Moreover, the inflation target is asymmetric. It's assumed – although never spelt out – that the ECB would ideally like inflation to average about 1.5 per cent per year over the medium term. That means that, relative to target, there's only 0.5 per cent on the upside but a full 1.5 per cent on the downside. If I were a German, I would be really worried about this. German inflation is currently running at about 1 per cent so, if the ECB managed to get overall eurozone inflation down to "target", there's a good chance that Germany would end up with deflation.

Things could get even worse. Germany is one of the "guilty borrowers", one of the countries that is fast bumping into the Stability Pact constraint on fiscal deficits. So not only could Germany be facing deflation, it could also end up having to raise taxes or cut public spending with the economy stretched out on the rack and the banking system apparently gasping for air.

This raises another problem. Because the ECB's role is couched in terms of price stability, it is not clear where the responsibility lies for a "lender of last resort" function. Let's say, for example, that the German banks really are in a mess and provide a "systemic risk" to the European financial system. Who is supposed to act? In America's case, faced with the Long Term Capital Management crisis in late-1998, the Federal Reserve not only co-ordinated a rescue plan involving a number of key commercial banks but also lowered interest rates quickly in order to guard against any systemic risk to the financial system. Does the ECB's mandate allow for similar action if need be? If not, are Germany's difficulties increasingly reminiscent of the Gold Standard constraints that beset so many counties during the 1930s?

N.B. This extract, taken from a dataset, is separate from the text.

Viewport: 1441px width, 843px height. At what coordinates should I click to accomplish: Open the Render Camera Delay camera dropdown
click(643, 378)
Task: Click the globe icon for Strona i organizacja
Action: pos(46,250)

Other "systemic risks" also provide a significant challenge to Europe's policy-makers. Another US example is worth considering. At the end of the 1980s, the US found that it had a crisis in its Savings and Loans (S&L) industry. Part of the resolution to that crisis was the use of taxpayers' money to bail out some of the S&Ls through the so-called Resolution Trust Corporation. In a federal system, this approach makes a lot of sense. But, within the eurozone, it's not at all clear that the same, ultimately successful, approach could be adopted: it would look suspiciously like a series of state bailouts that could well be frowned upon by the competition authorities.

No one should deny that inflation is a potential threat to economic and financial stability. But it is not the only threat and, today, it is probably not the biggest threat. A system that is geared predominantly to the defeat of inflation may find itself short of policy options if other threats begin to materialise. The end of the Cold War gave the impression that foreign policy would be a lot easier yet, in reality, it's become a lot more complicated. Similarly, the defeat of inflation seemed to offer a life of certainty for policy-makers. Ultimately, however, economic challenges never die: they simply mutate. And if policy-makers are not quick enough to spot the new challenges, we'll all end up suffering the consequences.

Stephen King is managing director of economics at HSBC.